Every entry is to be set down a second time, precisely as written.

════════════════

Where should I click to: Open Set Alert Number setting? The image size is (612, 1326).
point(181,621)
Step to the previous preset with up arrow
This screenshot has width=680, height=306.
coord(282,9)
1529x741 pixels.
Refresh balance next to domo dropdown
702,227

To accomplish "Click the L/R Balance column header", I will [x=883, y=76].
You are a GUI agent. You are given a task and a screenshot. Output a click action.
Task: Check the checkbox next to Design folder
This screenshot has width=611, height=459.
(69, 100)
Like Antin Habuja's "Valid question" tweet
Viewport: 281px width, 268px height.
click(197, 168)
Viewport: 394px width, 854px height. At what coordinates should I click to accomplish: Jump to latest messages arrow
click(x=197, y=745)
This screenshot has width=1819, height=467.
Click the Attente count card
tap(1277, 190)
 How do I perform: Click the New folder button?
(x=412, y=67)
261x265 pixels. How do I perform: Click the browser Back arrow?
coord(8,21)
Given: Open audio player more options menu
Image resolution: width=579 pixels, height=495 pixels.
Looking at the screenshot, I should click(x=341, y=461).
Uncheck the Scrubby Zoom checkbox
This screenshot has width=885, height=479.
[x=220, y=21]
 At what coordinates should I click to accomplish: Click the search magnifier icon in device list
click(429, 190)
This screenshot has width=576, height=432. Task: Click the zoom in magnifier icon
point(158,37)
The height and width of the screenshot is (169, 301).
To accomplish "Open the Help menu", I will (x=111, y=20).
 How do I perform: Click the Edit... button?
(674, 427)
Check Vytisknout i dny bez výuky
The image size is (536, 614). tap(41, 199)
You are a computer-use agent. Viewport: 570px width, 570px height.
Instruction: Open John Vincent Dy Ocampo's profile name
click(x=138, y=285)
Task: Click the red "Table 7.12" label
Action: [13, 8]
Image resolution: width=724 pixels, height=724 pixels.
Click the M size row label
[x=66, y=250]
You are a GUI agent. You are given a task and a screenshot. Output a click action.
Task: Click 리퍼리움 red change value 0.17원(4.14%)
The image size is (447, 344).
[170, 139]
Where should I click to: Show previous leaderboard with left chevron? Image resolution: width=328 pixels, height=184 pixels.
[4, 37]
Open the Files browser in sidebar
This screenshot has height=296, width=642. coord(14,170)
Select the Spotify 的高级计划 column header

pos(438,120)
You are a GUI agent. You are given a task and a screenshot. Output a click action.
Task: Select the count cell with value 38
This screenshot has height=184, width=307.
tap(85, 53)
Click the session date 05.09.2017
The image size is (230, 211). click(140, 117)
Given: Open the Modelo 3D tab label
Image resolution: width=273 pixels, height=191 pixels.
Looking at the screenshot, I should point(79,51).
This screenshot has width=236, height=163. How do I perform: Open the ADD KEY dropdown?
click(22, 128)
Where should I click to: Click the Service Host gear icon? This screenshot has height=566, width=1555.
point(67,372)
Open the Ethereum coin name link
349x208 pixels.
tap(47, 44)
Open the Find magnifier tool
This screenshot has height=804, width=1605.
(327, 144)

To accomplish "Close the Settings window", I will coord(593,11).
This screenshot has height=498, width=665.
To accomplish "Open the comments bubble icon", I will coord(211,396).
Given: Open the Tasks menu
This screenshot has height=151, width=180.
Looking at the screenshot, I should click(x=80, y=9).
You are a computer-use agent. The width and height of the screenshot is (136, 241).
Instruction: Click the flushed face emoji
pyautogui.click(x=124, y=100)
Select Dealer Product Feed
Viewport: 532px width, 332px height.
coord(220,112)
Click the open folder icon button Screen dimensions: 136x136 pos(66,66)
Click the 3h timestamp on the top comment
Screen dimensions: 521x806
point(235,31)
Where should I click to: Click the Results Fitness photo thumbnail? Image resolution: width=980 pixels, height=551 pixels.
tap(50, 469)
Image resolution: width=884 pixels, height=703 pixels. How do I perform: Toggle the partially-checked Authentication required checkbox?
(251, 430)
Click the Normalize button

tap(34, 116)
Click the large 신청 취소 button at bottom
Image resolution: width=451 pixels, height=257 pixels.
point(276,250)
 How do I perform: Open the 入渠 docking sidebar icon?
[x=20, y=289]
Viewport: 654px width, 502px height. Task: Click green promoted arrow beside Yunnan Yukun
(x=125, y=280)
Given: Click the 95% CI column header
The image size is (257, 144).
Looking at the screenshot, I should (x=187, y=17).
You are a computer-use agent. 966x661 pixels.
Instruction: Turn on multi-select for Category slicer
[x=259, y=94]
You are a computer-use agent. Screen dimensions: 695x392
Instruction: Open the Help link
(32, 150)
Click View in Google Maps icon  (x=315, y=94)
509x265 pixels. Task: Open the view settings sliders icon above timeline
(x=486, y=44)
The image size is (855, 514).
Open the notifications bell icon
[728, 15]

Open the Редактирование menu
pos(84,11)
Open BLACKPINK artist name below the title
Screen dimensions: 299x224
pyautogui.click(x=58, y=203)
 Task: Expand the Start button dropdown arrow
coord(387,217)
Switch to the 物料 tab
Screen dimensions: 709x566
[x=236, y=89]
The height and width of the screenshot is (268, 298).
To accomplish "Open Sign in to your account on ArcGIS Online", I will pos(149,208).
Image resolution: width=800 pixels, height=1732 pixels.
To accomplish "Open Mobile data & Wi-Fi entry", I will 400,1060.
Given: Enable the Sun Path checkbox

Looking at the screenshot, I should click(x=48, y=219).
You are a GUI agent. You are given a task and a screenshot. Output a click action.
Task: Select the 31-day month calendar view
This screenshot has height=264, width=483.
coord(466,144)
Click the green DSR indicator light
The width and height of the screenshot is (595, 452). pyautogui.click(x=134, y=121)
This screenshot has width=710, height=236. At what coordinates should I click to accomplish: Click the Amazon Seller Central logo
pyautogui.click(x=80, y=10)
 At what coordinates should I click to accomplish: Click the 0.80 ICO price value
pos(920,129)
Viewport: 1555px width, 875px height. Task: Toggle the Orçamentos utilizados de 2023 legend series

════════════════

Response to this exercise:
Where should I click to: Open Set Alert Number setting? The image size is (612, 1326).
point(181,621)
Step to the previous preset with up arrow
This screenshot has width=680, height=306.
coord(282,9)
1529x741 pixels.
Refresh balance next to domo dropdown
702,227

To accomplish "Click the L/R Balance column header", I will [x=883, y=76].
You are a GUI agent. You are given a task and a screenshot. Output a click action.
Task: Check the checkbox next to Design folder
This screenshot has width=611, height=459.
(69, 100)
Like Antin Habuja's "Valid question" tweet
Viewport: 281px width, 268px height.
click(197, 168)
Viewport: 394px width, 854px height. At what coordinates should I click to accomplish: Jump to latest messages arrow
click(x=197, y=745)
This screenshot has width=1819, height=467.
Click the Attente count card
tap(1277, 190)
 How do I perform: Click the New folder button?
(x=412, y=67)
261x265 pixels. How do I perform: Click the browser Back arrow?
coord(8,21)
Given: Open audio player more options menu
Image resolution: width=579 pixels, height=495 pixels.
Looking at the screenshot, I should click(x=341, y=461).
Uncheck the Scrubby Zoom checkbox
This screenshot has width=885, height=479.
[x=220, y=21]
 At what coordinates should I click to accomplish: Click the search magnifier icon in device list
click(429, 190)
This screenshot has width=576, height=432. Task: Click the zoom in magnifier icon
point(158,37)
The height and width of the screenshot is (169, 301).
To accomplish "Open the Help menu", I will (x=111, y=20).
 How do I perform: Click the Edit... button?
(674, 427)
Check Vytisknout i dny bez výuky
The image size is (536, 614). tap(41, 199)
You are a computer-use agent. Viewport: 570px width, 570px height.
Instruction: Open John Vincent Dy Ocampo's profile name
click(x=138, y=285)
Task: Click the red "Table 7.12" label
Action: [13, 8]
Image resolution: width=724 pixels, height=724 pixels.
Click the M size row label
[x=66, y=250]
You are a GUI agent. You are given a task and a screenshot. Output a click action.
Task: Click 리퍼리움 red change value 0.17원(4.14%)
The image size is (447, 344).
[170, 139]
Where should I click to: Show previous leaderboard with left chevron? Image resolution: width=328 pixels, height=184 pixels.
[4, 37]
Open the Files browser in sidebar
This screenshot has height=296, width=642. coord(14,170)
Select the Spotify 的高级计划 column header

pos(438,120)
You are a GUI agent. You are given a task and a screenshot. Output a click action.
Task: Select the count cell with value 38
This screenshot has height=184, width=307.
tap(85, 53)
Click the session date 05.09.2017
The image size is (230, 211). click(140, 117)
Given: Open the Modelo 3D tab label
Image resolution: width=273 pixels, height=191 pixels.
Looking at the screenshot, I should point(79,51).
This screenshot has width=236, height=163. How do I perform: Open the ADD KEY dropdown?
click(22, 128)
Where should I click to: Click the Service Host gear icon? This screenshot has height=566, width=1555.
point(67,372)
Open the Ethereum coin name link
349x208 pixels.
tap(47, 44)
Open the Find magnifier tool
This screenshot has height=804, width=1605.
(327, 144)

To accomplish "Close the Settings window", I will coord(593,11).
This screenshot has height=498, width=665.
To accomplish "Open the comments bubble icon", I will coord(211,396).
Given: Open the Tasks menu
This screenshot has height=151, width=180.
Looking at the screenshot, I should click(x=80, y=9).
You are a computer-use agent. The width and height of the screenshot is (136, 241).
Instruction: Click the flushed face emoji
pyautogui.click(x=124, y=100)
Select Dealer Product Feed
Viewport: 532px width, 332px height.
coord(220,112)
Click the open folder icon button Screen dimensions: 136x136 pos(66,66)
Click the 3h timestamp on the top comment
Screen dimensions: 521x806
point(235,31)
Where should I click to: Click the Results Fitness photo thumbnail? Image resolution: width=980 pixels, height=551 pixels.
tap(50, 469)
Image resolution: width=884 pixels, height=703 pixels. How do I perform: Toggle the partially-checked Authentication required checkbox?
(251, 430)
Click the Normalize button

tap(34, 116)
Click the large 신청 취소 button at bottom
Image resolution: width=451 pixels, height=257 pixels.
point(276,250)
 How do I perform: Open the 入渠 docking sidebar icon?
[x=20, y=289]
Viewport: 654px width, 502px height. Task: Click green promoted arrow beside Yunnan Yukun
(x=125, y=280)
Given: Click the 95% CI column header
The image size is (257, 144).
Looking at the screenshot, I should (x=187, y=17).
You are a computer-use agent. 966x661 pixels.
Instruction: Turn on multi-select for Category slicer
[x=259, y=94]
You are a computer-use agent. Screen dimensions: 695x392
Instruction: Open the Help link
(32, 150)
Click View in Google Maps icon  (x=315, y=94)
509x265 pixels. Task: Open the view settings sliders icon above timeline
(x=486, y=44)
The image size is (855, 514).
Open the notifications bell icon
[728, 15]

Open the Редактирование menu
pos(84,11)
Open BLACKPINK artist name below the title
Screen dimensions: 299x224
pyautogui.click(x=58, y=203)
 Task: Expand the Start button dropdown arrow
coord(387,217)
Switch to the 物料 tab
Screen dimensions: 709x566
[x=236, y=89]
The height and width of the screenshot is (268, 298).
To accomplish "Open Sign in to your account on ArcGIS Online", I will pos(149,208).
Image resolution: width=800 pixels, height=1732 pixels.
To accomplish "Open Mobile data & Wi-Fi entry", I will 400,1060.
Given: Enable the Sun Path checkbox

Looking at the screenshot, I should click(x=48, y=219).
You are a GUI agent. You are given a task and a screenshot. Output a click action.
Task: Select the 31-day month calendar view
This screenshot has height=264, width=483.
coord(466,144)
Click the green DSR indicator light
The width and height of the screenshot is (595, 452). pyautogui.click(x=134, y=121)
This screenshot has width=710, height=236. At what coordinates should I click to accomplish: Click the Amazon Seller Central logo
pyautogui.click(x=80, y=10)
 At what coordinates should I click to accomplish: Click the 0.80 ICO price value
pos(920,129)
Viewport: 1555px width, 875px height. Task: Toggle the Orçamentos utilizados de 2023 legend series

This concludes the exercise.